== 2 of 4 ==
Date: Thurs, Sep 11 2008 9:48 am
From: "David Griswold"
On Tue, Sep 9, 2008 at 1:12 AM, prunedtree <prune...@gmail.com> wrote:
> Dave: regarding PICs, I'm pretty sure it's critical that you have a
> monomorphic send attempt followed by a megamorphic send for the case
> where a call site is nearly-monomorphic.
I'm not sure how that would work. What you suggest sounds pretty much like
a standard inline-cache. With type-feedback the form of the send needs to
record the encountered polymorphism of the send; the kind of send you
suggest can't be distinguished from a truly megamorphic send. Such a send
would be slower for megamorphic sends, since the cache will usually miss, so
it is wasted time that is eliminated in Strongtalk, as well as eliminating
the updating of the cache. The question is, when the cache misses, what do
you do? If you don't convert such sends into the megamorphic form (with no
inline-cache), how do you detect megamorphic sends?
I am sure you are right that slightly polymorphic sends would be slower
without PICs or an inline cache, however I have my doubts how important they
are statistically. As you pointed out, many of them become monomorphic
after inlining and/or customization; my intuition is that the resulting
distribution is highly bi-modal and dominated by monomorphic and
megamorphic, with not much in-between. As you also pointed out, since
boolean control structures are hardcoded, that eliminates the biggest source
of slightly polymorphic sends.
In essence, this is a
> degenerate PIC of length 1, and I guess it seems natural to allow
> bigger PICs.
As I said above, I don't think it really is like a PIC, since a PIC upgrades
itself to the next higher arity send when a cache miss occurs, and doesn't
just do a megamorphic send and update the cache. Allowing bigger PICs of
variable size I think is a big mistake we made in Strongtalk, since suddenly
you get a lot of extra complexity for very little payoff. Variable size
PICs cause fragmentation in the PIC area, requiring compaction (which isn't
done in the current system but would eventually be necessary).
I think eliminating variable size PICs would be a great improvement. But
there are two different ways that could be done, depending on how important
sends of arity 2 are, which as I said is not clear.
Um, variable arity doesn't imply variable size. In the VisualWorks VM I use PICs and megamorphic PICs. I call the former "closed PICs" because they have a maximum arity and hence apply to a closed set. I call the latter "open PICs" because they apply to an open set of classes. When a send site becomes polymorphic I allocate a PIC that has room for 8 entries and fill in only two. The last instruction of the PIC is a jump to a routine that extends the PIC. When the third class is encountered the jump to the extend routine is overwritten by the dispatch for the third class and a new jump to the extend routine is written. When the routine is reached from a PIC with all 8 entries filled it finds or allocates an open PIC and binds the send site to the open PIC.

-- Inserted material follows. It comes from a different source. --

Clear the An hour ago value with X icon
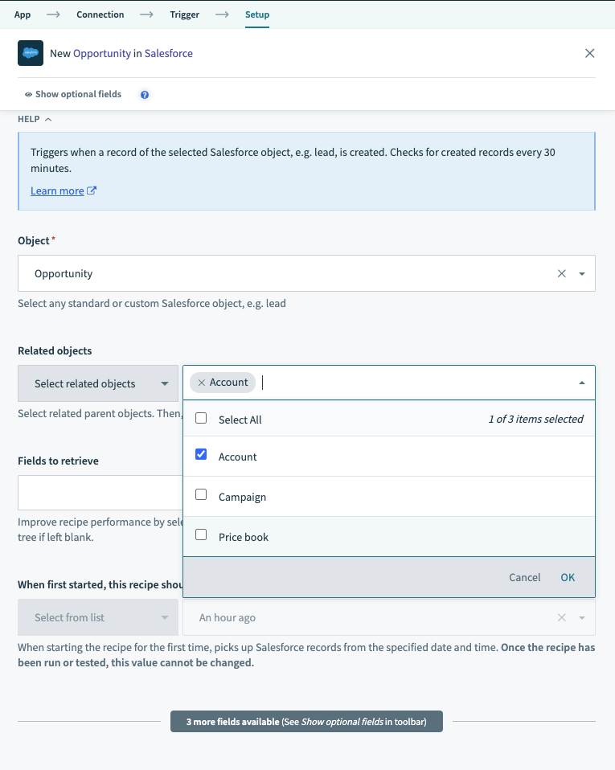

So no fragmentation and plenty of type information. For VisualWorks I would see the following typical distributions
unlinked send 33% of all sites
monomorphic send 60%
polymorphic send 6% (2 to 8 cases)
megamorphic send 0.6%
i.e. the ratios of monomorphic to polymorphic to megamorphic sends are very close to 100 to 10 to 1.
Adding PICs resulted in a substantial increase in performance, 30% to 50% for most Smalltalk-intensive code, e.g. recompiling the system was twice as fast. But crucially even after adding PICs class hierarchy traversal is the most expensive operation in the execution engine, still accounting for about 5% to 10% of entire execution time. Note that in the steady state *all* this lookup activity comes from open PICs when the probe of the first-level method lookup cache fails (closed PICs optimize out doesNotUnderstand: lookup, so in the steady state there are no lookups from doesNotUnderstand:).

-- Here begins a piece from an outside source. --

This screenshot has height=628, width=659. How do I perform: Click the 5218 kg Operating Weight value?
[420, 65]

So what would happen if we eliminated closed PICs from the VisualWorks engine? Lookup activity would increase by 90% and performance would reduce, e.g. 1 = 0.95 + 0.05 => 0.95 + (10 * 0.05) => 1.45. Ouch!
So I'm convinced that closed PICs pay their way.

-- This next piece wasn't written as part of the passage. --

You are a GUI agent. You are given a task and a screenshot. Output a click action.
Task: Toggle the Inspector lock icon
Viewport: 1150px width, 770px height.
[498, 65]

The maximum size of a closed PIC on the other hand is open to tuning. While I used 8, 6 would be perfectly fine. I saw what looked to be a 1/x distribution for the arity frequency in closed PICs.
If they are not that important, which I suspect is true, then separately
allocated PICs could be eliminated entirely, and we could use a degenerate
inline 1 element PIC for the monomorphic case, which patches to a cache-less
megamorphic send on cache miss. Nothing else would be needed.
If it turns out that sends of arity 2 are too important not to optimize,
then 2 element allocated PICs could be retained. That is still much simpler
than now, since all PICs would have the same size, and no fragmentation
would occur, and thus no compaction would be needed.
> [...] It would actually be
> interressing to benchmark strongtalk with various settings (no PICs,
> PICs limited to various sizes). If PICs of length 1 are found to be
> enough, then the PICs code could indeed be much more simple.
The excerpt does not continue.